[Start Provided data]

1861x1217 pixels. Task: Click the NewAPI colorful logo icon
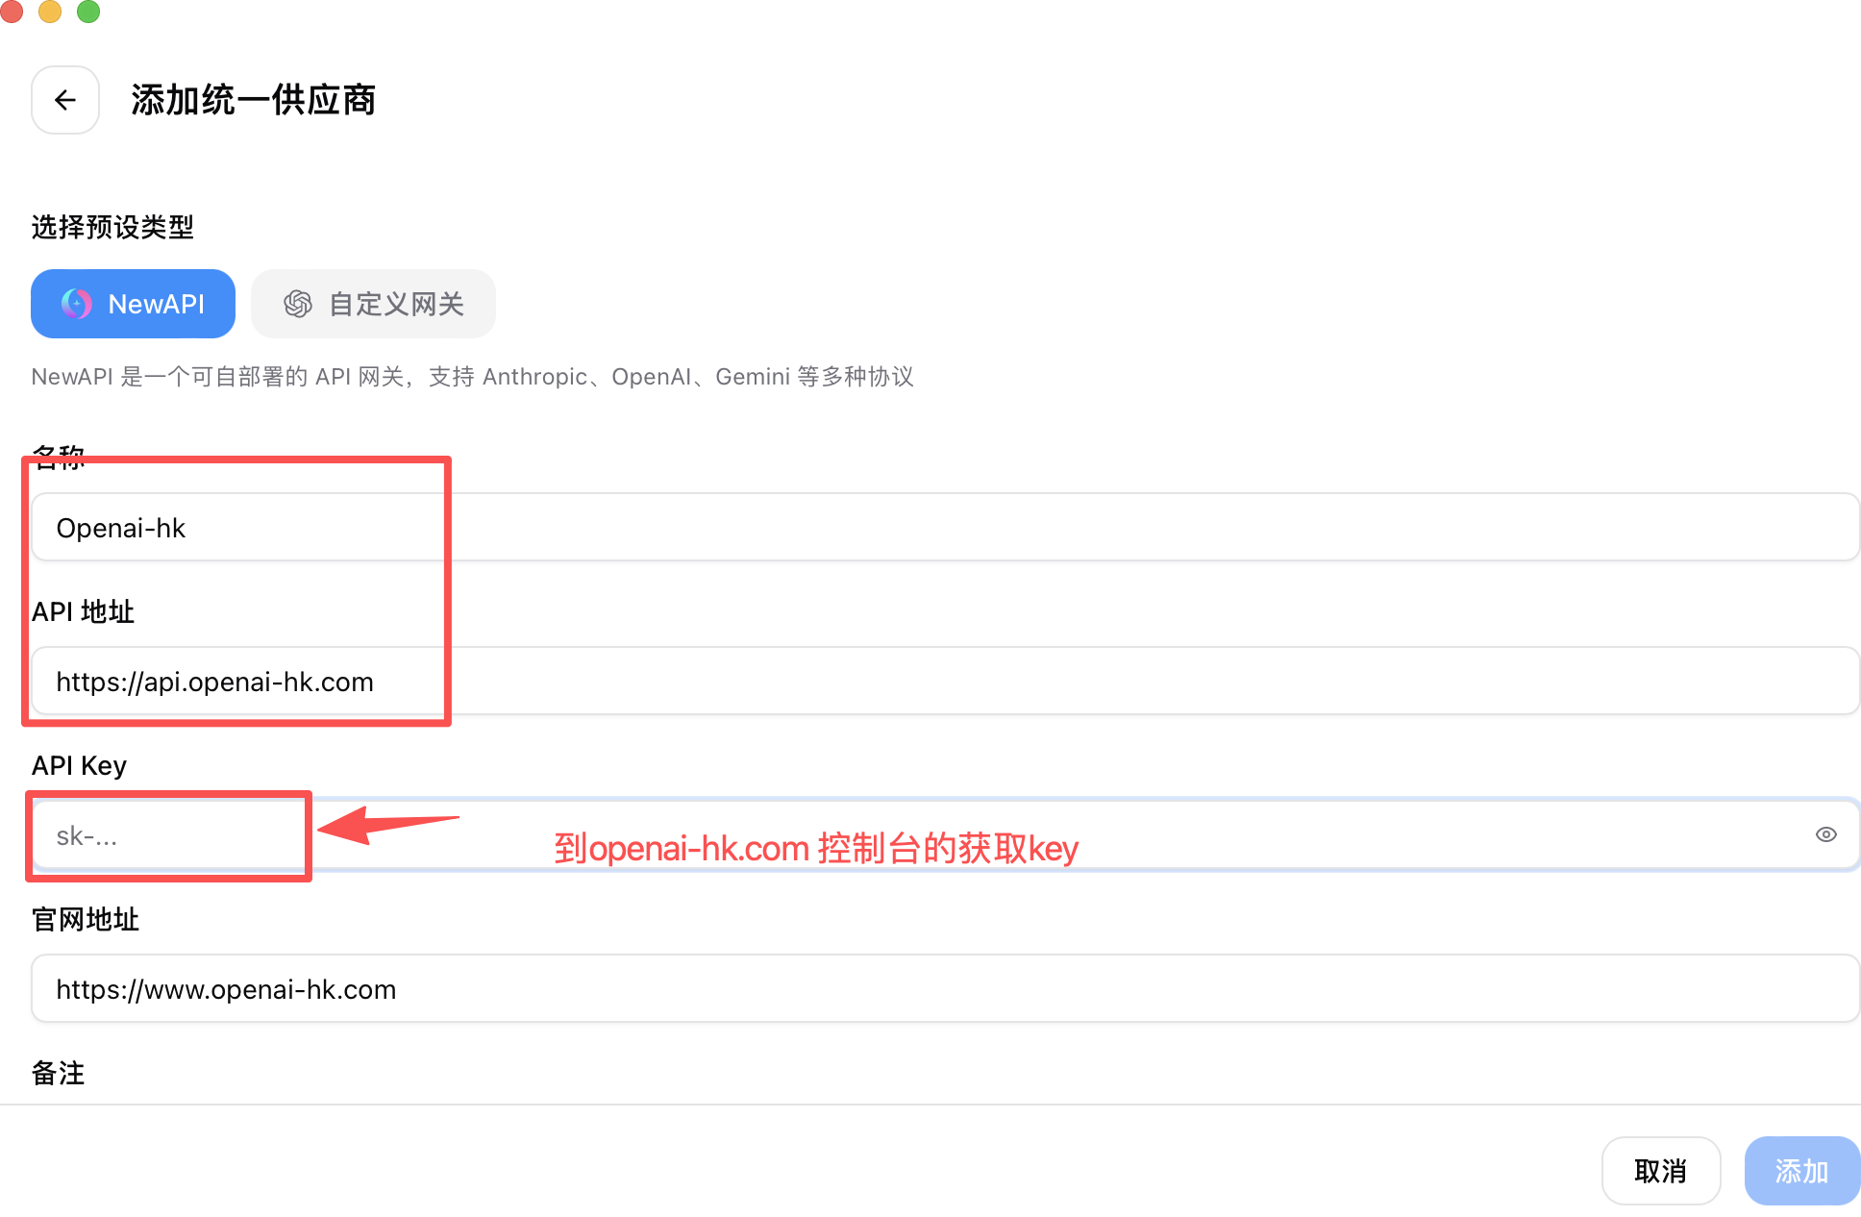click(77, 304)
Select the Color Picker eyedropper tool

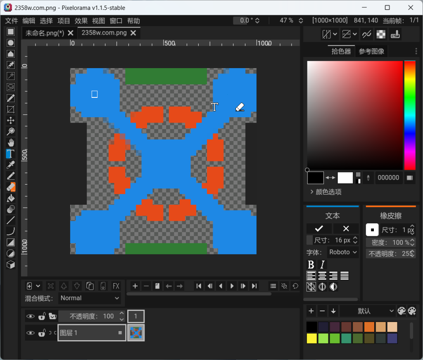(x=10, y=164)
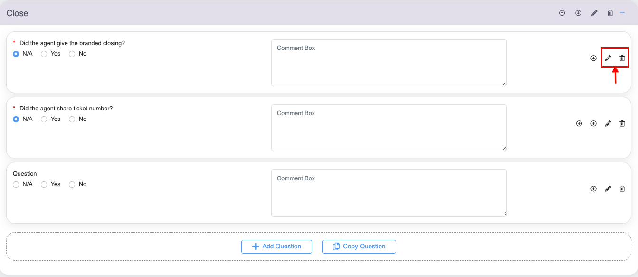Choose N/A for the unnamed Question

pyautogui.click(x=16, y=184)
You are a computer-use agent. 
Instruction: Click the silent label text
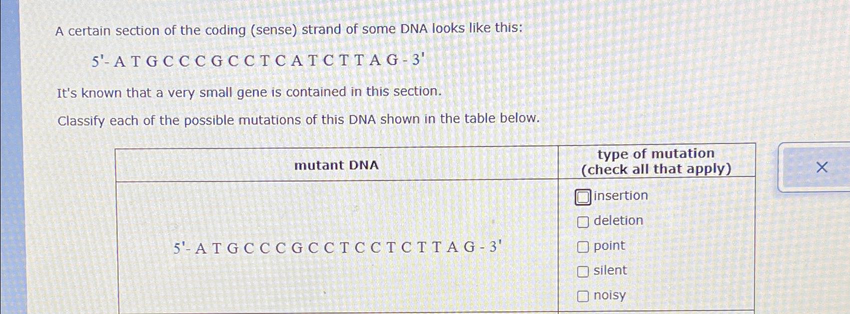coord(610,271)
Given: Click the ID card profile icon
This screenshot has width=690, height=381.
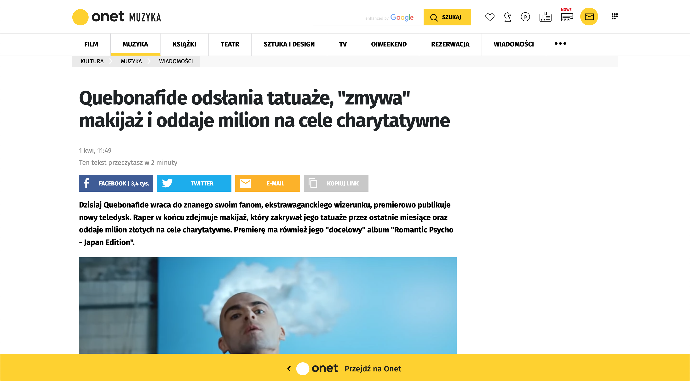Looking at the screenshot, I should coord(545,17).
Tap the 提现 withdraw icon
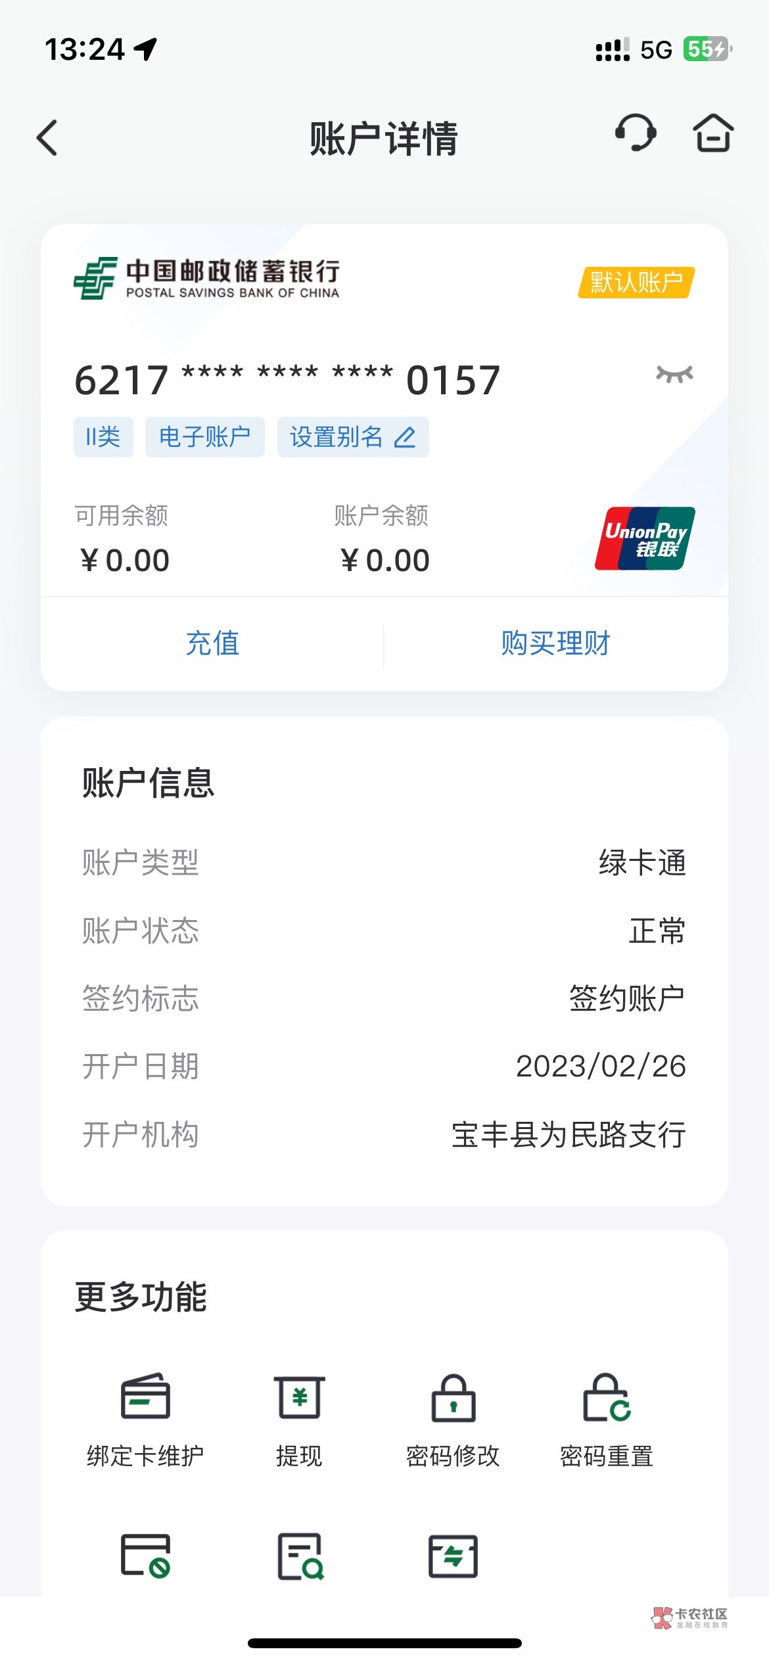769x1664 pixels. 299,1396
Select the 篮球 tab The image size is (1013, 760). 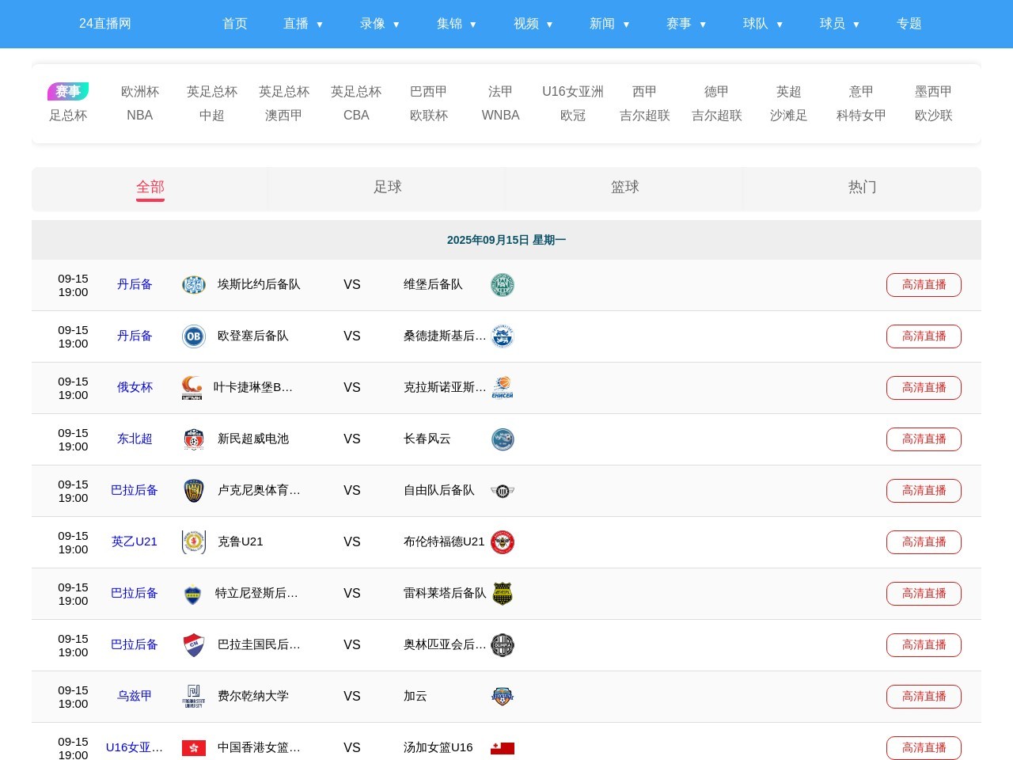[625, 188]
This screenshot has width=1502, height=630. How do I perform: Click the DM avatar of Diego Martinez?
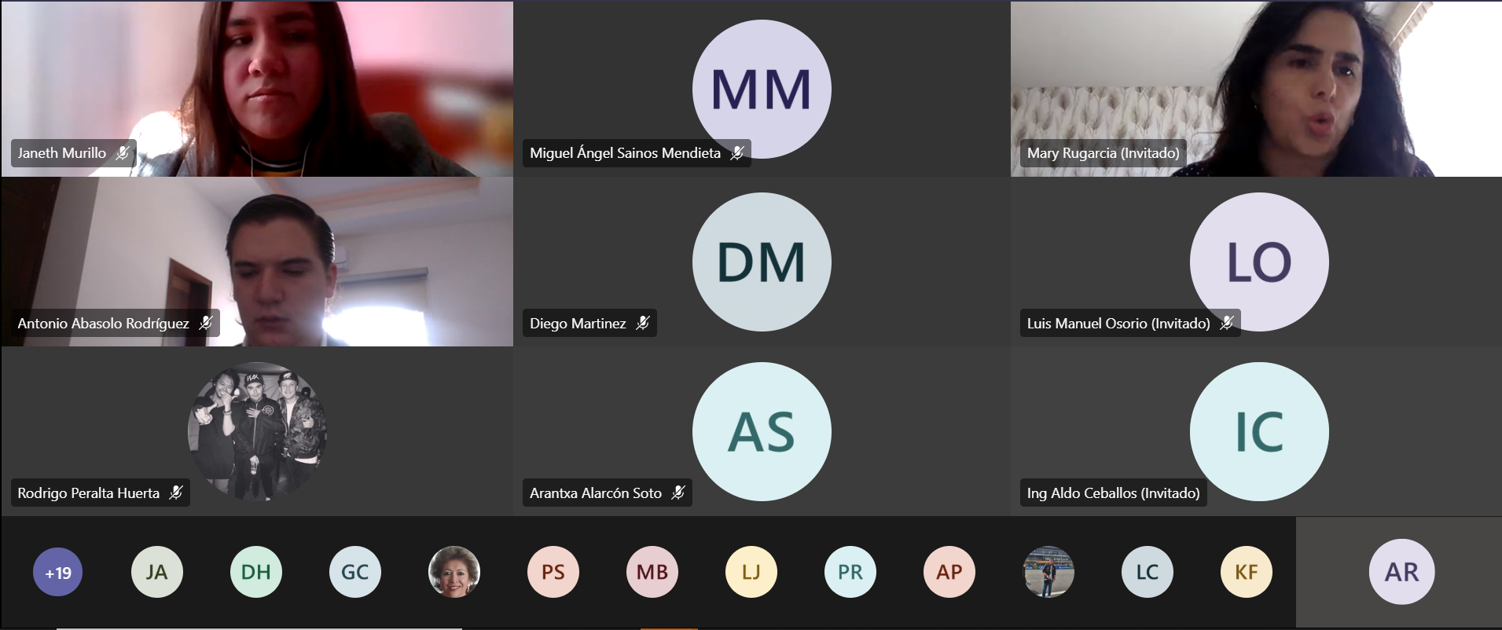(762, 262)
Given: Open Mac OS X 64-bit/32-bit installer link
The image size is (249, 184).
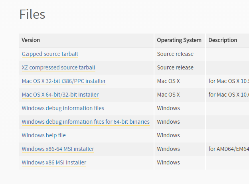Looking at the screenshot, I should tap(60, 95).
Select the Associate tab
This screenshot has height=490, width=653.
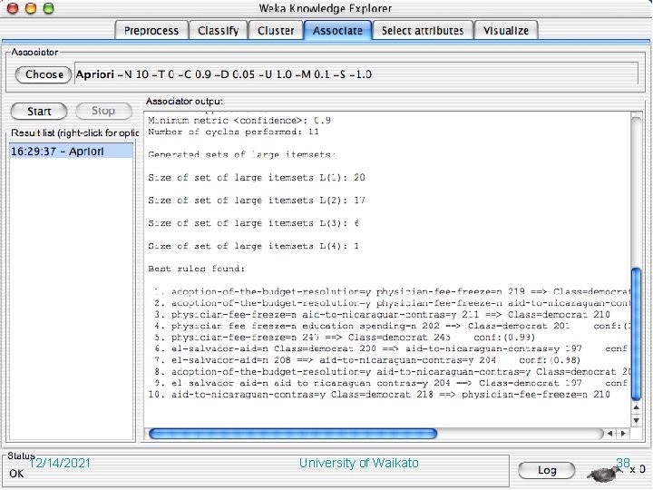coord(337,31)
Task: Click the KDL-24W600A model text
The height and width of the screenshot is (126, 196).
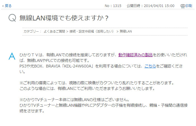Action: 78,66
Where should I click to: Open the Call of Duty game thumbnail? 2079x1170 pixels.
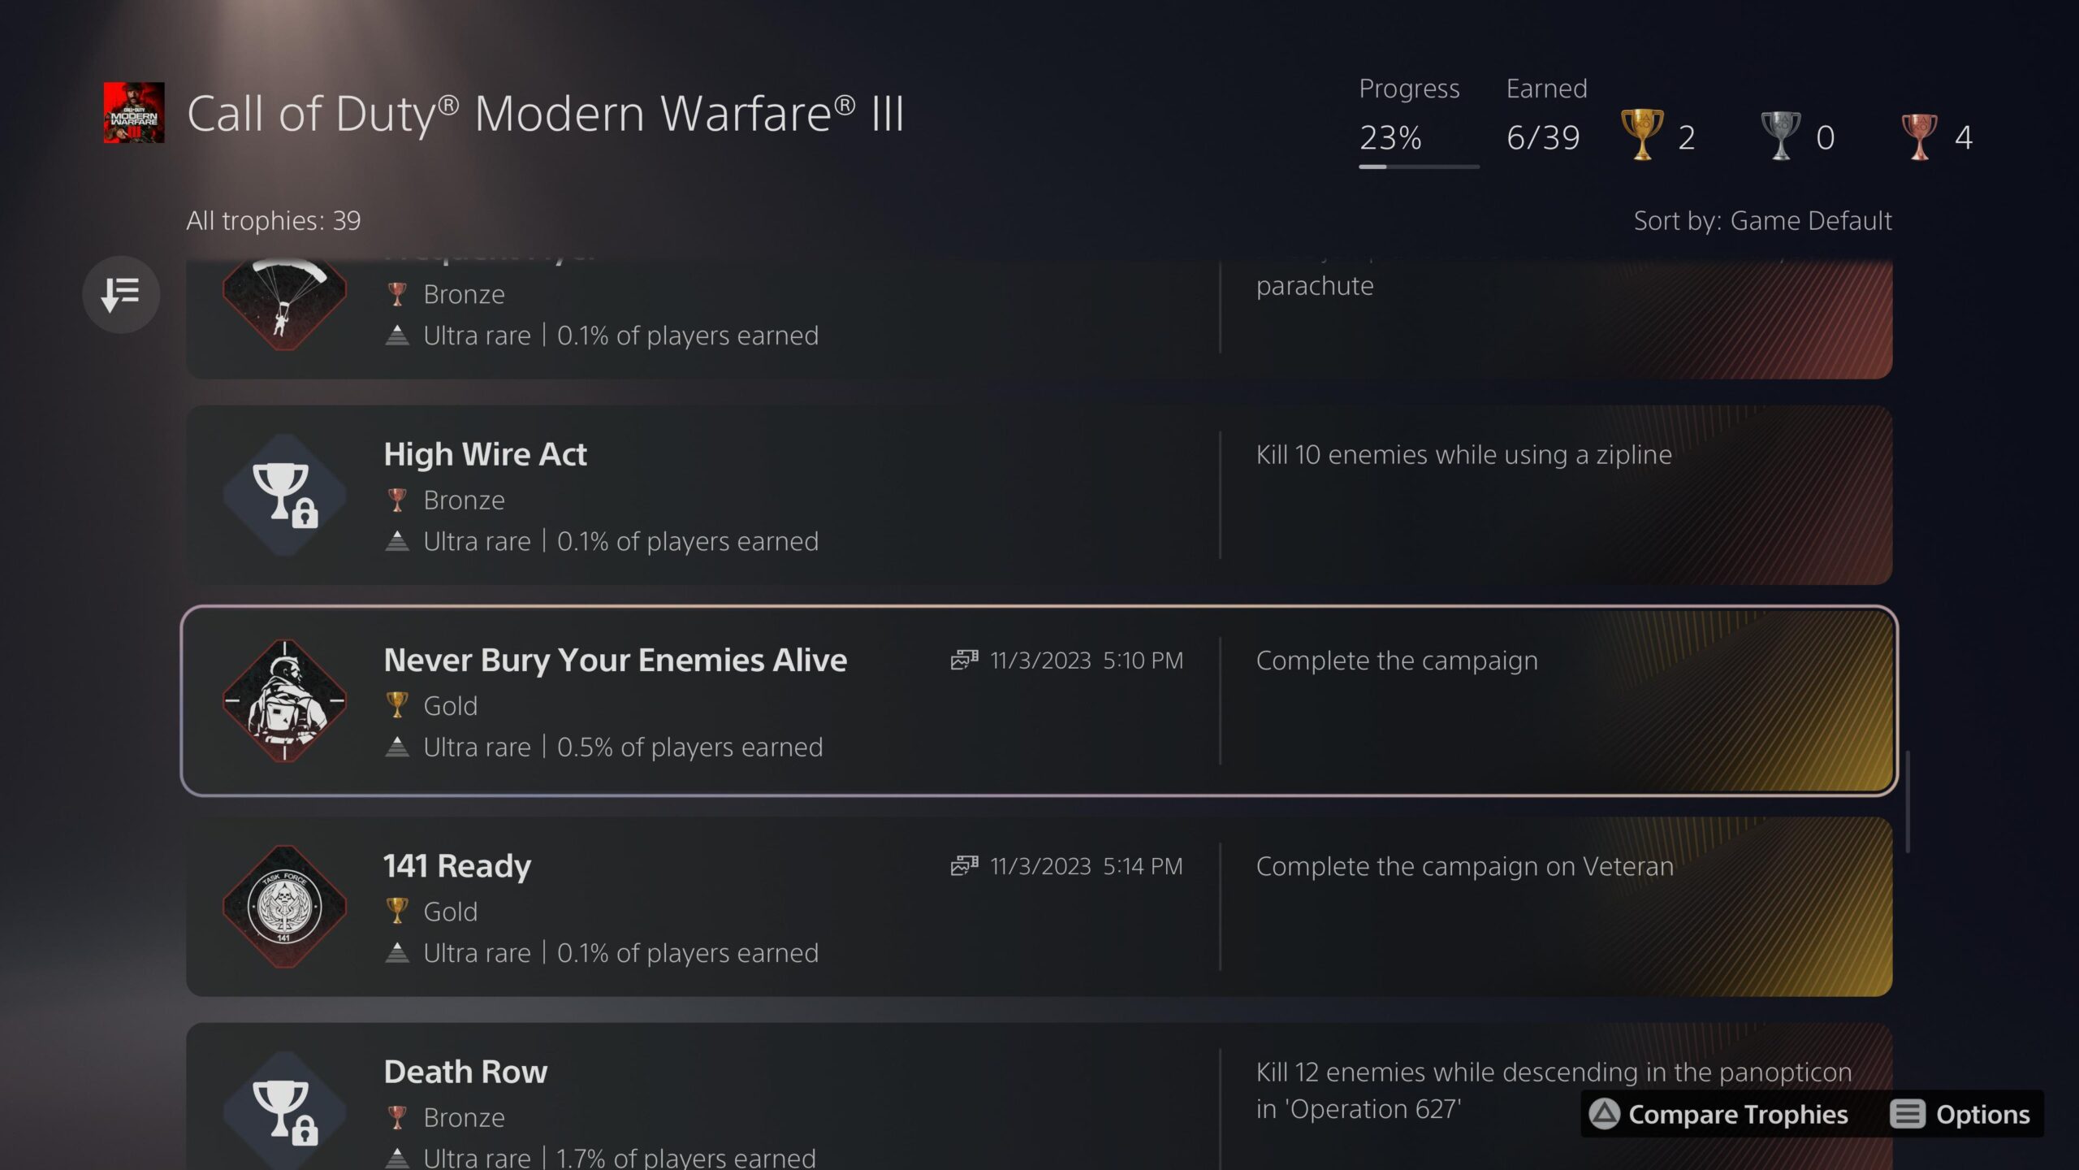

[End Provided data]

# [Stated exercise]
Recast the records as a JSON list of strings, starting at the line that contains "Select the Associate tab" and ending at the last line of the records, with one string per line and blank lines skipped. Leave the pictures out of the answer.

# [The output]
[
  "Select the Associate tab",
  "This screenshot has height=490, width=653.",
  "coord(337,31)",
  "Task: Click the KDL-24W600A model text",
  "The height and width of the screenshot is (126, 196).",
  "Action: 78,66",
  "Where should I click to: Open the Call of Duty game thumbnail? 2079x1170 pixels."
]